Be Creative. It’s fun.

After he returned from his International Space Station mission, Canadian astronaut Chris Hadfield told Zoomer magazine (May 2017), “It’s an intoxicating and completely engrossing environment. It was how I imagined, but better. It was richer, more profound and more stimulating.”

Moon rise from ISS. Photo Credit to NASA’s Marshall Space Flight Center.

He also said, “…my own reaction [at seeing the newly risen moon from earth] was ‘Wow.’ And that should never go away in your life. You should be awestruck as often as possible and put yourself in a position to be awestruck.”

View of Takeshima. Photo credit unknown.

Always, travel to Japan has, for me, presented continuous intoxicating experiences of the sort that leave me awe-struck. And those who have been to Japan know of what I speak when I say that in very many ways Japan, like space, is a largely unknowable universe. It’s modern, edgy and alien on multiple levels. At the same time it’s steeped in profound, millennia-long traditions–arts and crafts which devote extra-ordinary attention to presentation, form and beauty.

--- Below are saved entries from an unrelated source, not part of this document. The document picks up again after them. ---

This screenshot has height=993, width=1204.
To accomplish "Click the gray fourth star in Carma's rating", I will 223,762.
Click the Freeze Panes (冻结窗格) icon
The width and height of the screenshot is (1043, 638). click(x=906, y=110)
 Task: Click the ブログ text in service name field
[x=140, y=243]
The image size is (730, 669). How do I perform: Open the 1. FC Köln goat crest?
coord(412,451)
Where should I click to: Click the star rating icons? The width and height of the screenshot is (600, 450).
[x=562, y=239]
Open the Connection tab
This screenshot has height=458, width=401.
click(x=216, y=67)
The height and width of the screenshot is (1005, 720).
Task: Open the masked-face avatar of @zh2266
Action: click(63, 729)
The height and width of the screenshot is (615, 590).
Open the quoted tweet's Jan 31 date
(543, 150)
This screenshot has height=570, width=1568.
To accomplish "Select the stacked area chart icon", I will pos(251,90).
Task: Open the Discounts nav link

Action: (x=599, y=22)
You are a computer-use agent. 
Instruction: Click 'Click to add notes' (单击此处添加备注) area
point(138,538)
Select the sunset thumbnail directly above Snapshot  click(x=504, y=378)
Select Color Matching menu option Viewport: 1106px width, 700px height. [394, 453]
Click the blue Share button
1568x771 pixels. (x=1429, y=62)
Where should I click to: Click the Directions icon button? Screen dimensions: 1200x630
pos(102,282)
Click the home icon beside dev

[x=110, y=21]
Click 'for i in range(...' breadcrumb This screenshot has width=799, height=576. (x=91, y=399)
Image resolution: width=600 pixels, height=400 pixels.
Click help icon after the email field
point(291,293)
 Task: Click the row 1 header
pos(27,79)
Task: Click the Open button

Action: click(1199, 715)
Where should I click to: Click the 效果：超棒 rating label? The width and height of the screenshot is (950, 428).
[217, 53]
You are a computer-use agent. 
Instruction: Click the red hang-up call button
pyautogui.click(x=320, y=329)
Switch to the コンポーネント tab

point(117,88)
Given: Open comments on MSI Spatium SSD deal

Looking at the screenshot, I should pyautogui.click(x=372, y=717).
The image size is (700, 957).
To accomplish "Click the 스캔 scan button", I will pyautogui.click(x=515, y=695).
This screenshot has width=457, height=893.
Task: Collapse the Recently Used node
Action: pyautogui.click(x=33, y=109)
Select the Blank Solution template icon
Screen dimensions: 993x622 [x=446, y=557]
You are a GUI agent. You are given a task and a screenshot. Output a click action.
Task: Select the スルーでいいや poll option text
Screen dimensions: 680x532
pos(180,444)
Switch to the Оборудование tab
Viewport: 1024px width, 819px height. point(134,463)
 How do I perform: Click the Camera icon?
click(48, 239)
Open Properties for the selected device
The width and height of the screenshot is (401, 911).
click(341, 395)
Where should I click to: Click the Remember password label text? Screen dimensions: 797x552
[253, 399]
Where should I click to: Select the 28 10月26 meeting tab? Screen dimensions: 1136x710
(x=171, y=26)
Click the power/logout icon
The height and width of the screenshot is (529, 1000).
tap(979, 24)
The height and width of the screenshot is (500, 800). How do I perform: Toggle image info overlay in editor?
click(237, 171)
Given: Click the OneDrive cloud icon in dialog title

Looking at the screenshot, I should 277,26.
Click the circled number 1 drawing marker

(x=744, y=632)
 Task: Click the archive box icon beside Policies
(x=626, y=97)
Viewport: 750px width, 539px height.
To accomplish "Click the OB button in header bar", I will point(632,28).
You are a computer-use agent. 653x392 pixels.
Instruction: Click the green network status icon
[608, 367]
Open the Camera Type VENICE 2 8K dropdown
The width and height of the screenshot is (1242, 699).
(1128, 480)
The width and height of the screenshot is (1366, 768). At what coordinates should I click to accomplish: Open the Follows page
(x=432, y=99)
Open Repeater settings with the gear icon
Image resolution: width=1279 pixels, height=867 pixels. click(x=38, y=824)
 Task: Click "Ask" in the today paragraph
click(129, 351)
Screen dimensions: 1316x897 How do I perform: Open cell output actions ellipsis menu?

For each of my trips to Japan I have created a designated trip-journal that opens with a quote. Every time that has quite serendipitously turned out to be a thematic arc for the journey. In addition to Hadfield’s remarks, over the past few months I’ve noted a number of possibilities hoping eventually one will stand out as the “it quote.”

According to Oscar Wilde, “The whole of Japan is a pure invention.” That one always makes me laugh as, I suspect, many non-Japanese with any experience in the country might. His glib insolence grounds me in those moments when anything in Japan gets too rigid or outré or overwhelming. How splendidly ironic that Wilde got the essence of the place without ever going there. Perhaps it takes a paradox to know one.

Autumn leaves at Nanzenjii

Also fitting are Leonard Cohen’s remarks to his biographer. He said, “The years are flying past and we all waste so much time wondering if we dare to do this or that. The thing is to leap, to try, to take a chance.”

Tsukubai at Ryoanji, Kyoto.

Back in 1980 Jack Lemon advised the young Kim Cattrall, “Always do the things that frighten you.” Even though “I’ve got this” on many levels, it does require a certain je ne sais quoi to venture alone into a city where I do not know one single soul. The population of the greater metropolitan area of Tokyo is said to be more than 38 million. That’s 3 million more than the entire population of Canada and might be enough to give some people pause. I’ll admit it: Some days it unnerves me.

In addition, it’s more than a little daunting to take on the study (even if only at the entry level) of an highly codified and nuanced art form that traces its origins to the sixth century–and me with language skills not equal to that of a preschooler. Still, fear is not what I want headlining this venture.  On my way up the roller coaster (or more recently down the zip line) I prefer to embrace the things that thrill me.

The Great Buddha of Kamakura

Then a few days ago I happened upon a video clip. During a charity visit while speaking with a ten year-old child about their shared love of art, Catherine the Duchess of Cambridge said, “So you’re creative. It’s great fun, isn’t it?” 

Bingo! Just like that I had my “it quote.” No philosophizing or intellectualizing or venerable poets required. Without making it complicated, tap the inner child and play.  That’s the key–to make things with the same artlessness as a finger painting or a mud pie. With nothing more in mind than to create a symbol of the universe with flowers.  That,  and have awe-filled fun.

I’ll keep you posted as to how that works out.